Learning from the Benedict Option

Though I believe the Paleo-Baptist vision addresses some shortcomings in the Benedict Option, there is a key area where I believe Paleo-Baptists have much to learn from Dreher’s proposal. Dreher calls for communities committed to “forming Christians who live out Christianity according to the Great Tradition.” As discussed above, early Baptists were committed to a form of reformational Free Church catholicity. Nevertheless, it’s fair to say that catholicity has never been a strong suit among Baptists. Our very name highlights our most visible difference with our fellow Christians.

I know some Baptists will disagree, perhaps strongly so, but I believe the time is ripe for what Timothy George calls an “ecumenism of the trenches” as modeled in initiatives such as The Manhattan Declaration. Paleo-Baptist Christians should be willing to link arms with other believers in as many ways as we can, with integrity, without retreating from our own tradition’s core distinctives. The encroachment of American Babylon necessitates the mortification of all forms of sectarianism, denominational idolatry, and party spirit.

I’m encouraged by the growing number of (especially younger) Baptists and baptistic evangelicals who are embracing the ecumenical creedal tradition, more closely observing the Christian calendar, celebrating communion more frequently in corporate worship gatherings, and learning from the spiritual practices of brothers and sisters in other ecclesial traditions. I personally know of both new church plants and older “legacy” churches that have intentionally embraced a greater sense of catholicity without backtracking one bit on their Baptist identity.

Again, I argue Baptists will best thrive in American Babylon by self-consciously framing ourselves as an ecclesiological renewal movement within the Great Tradition of catholic Christianity.
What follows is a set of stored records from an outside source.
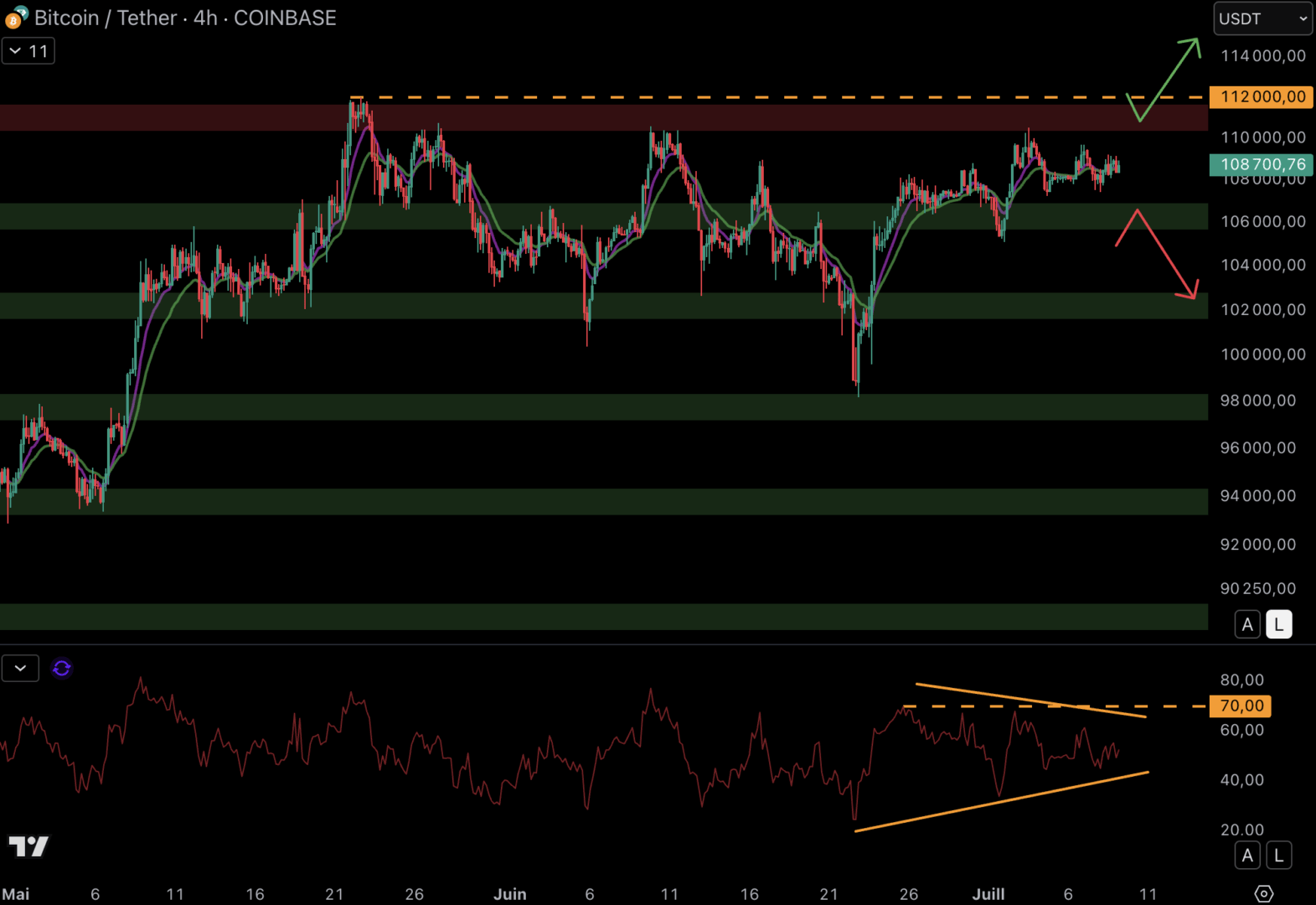Open the USDT currency dropdown
Image resolution: width=1316 pixels, height=905 pixels.
(1262, 18)
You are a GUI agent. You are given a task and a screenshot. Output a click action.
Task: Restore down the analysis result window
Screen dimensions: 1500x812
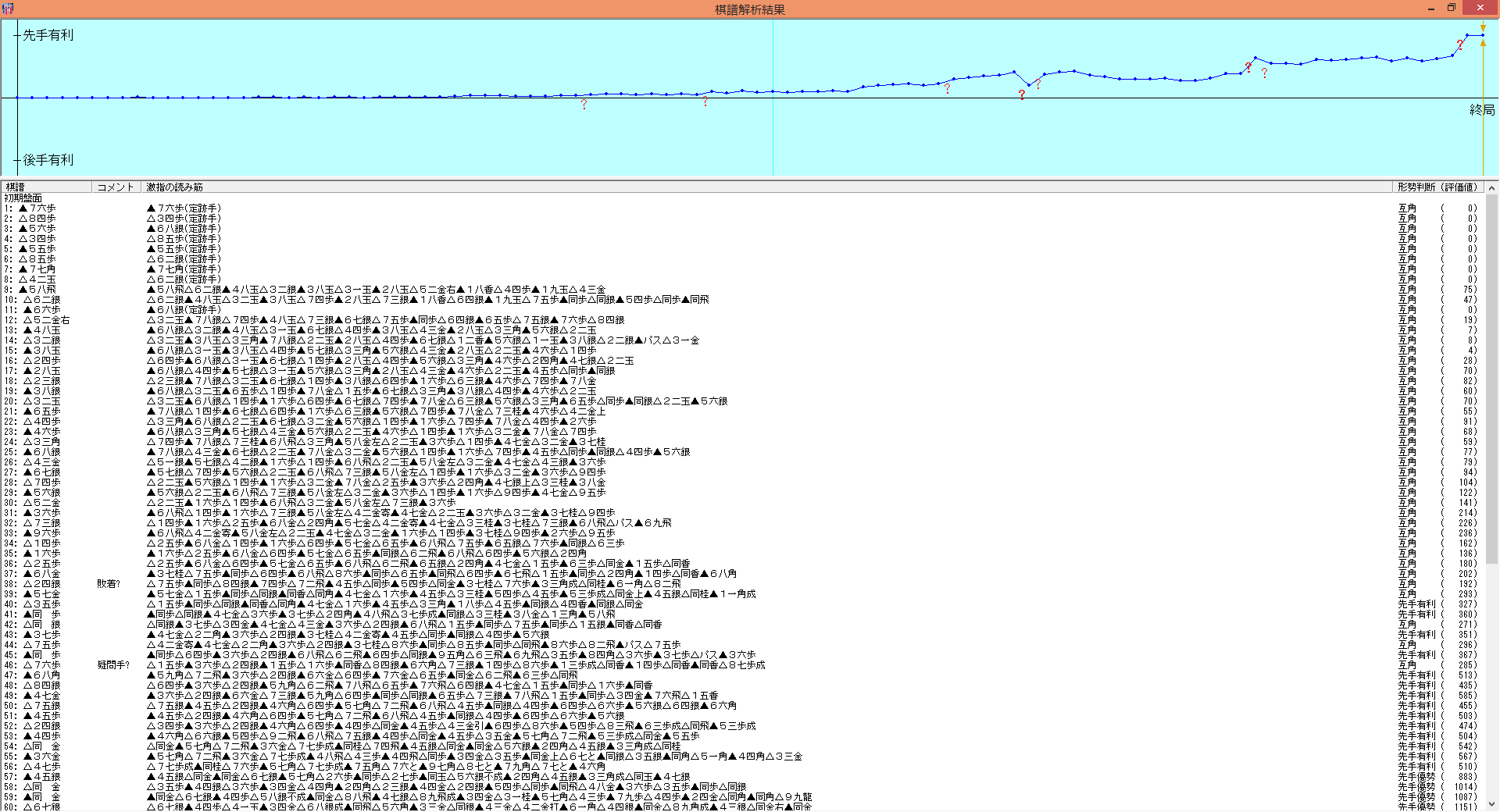click(x=1451, y=9)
Far more important than passing on our Baptist identity to the next generation is passing on the faith once and for all delivered to the saints. To be clear, I believe historic Baptist distinctives are essentially correct and ought to be embraced, defended, and commended to others. But only the faith shared by all believers everywhere will fuel our spiritual maturity, empower us for Christian witness, motivate us for humble and sacrificial service, and help us to think rightly about God and his world and live rightly before God in his world.

Conclusion

The Paleo-Baptist Option offers a way to navigate American Babylon that is more deeply rooted in local churches than the Benedict Option. It’s also more explicitly missional than the Benedict Option, at least as the latter is presently conceived. Even traditions that disagree with Baptists concerning our theology and practice of baptism can embrace a more intentionally covenantal, congregational, counter-cultural, and commissioned outlook and adapt these priorities to their contexts. In this sense, all American believers can develop certain “Baptist instincts” in response to anti-Christian tendencies in the wider culture.

At the same time, if the vision I’m commending is to be truly Paleo-Baptist—in the fullest sense—then those of us who are convictional Baptists will need to more intentionally embrace the Great Tradition and embody a commitment to catholicity that is both deeper and wider than we’ve normally affirmed in our tradition. As with any authentic ecumenical moment, all Christians need to learn from each other, sharpen one another, and spur each other on to love and good deeds. We need each other as our respective traditions seek to follow Christ and bear witness to his Kingship in a culture that is increasingly hostile to all forms of orthodox, full-throated, publicly engaged Christianity.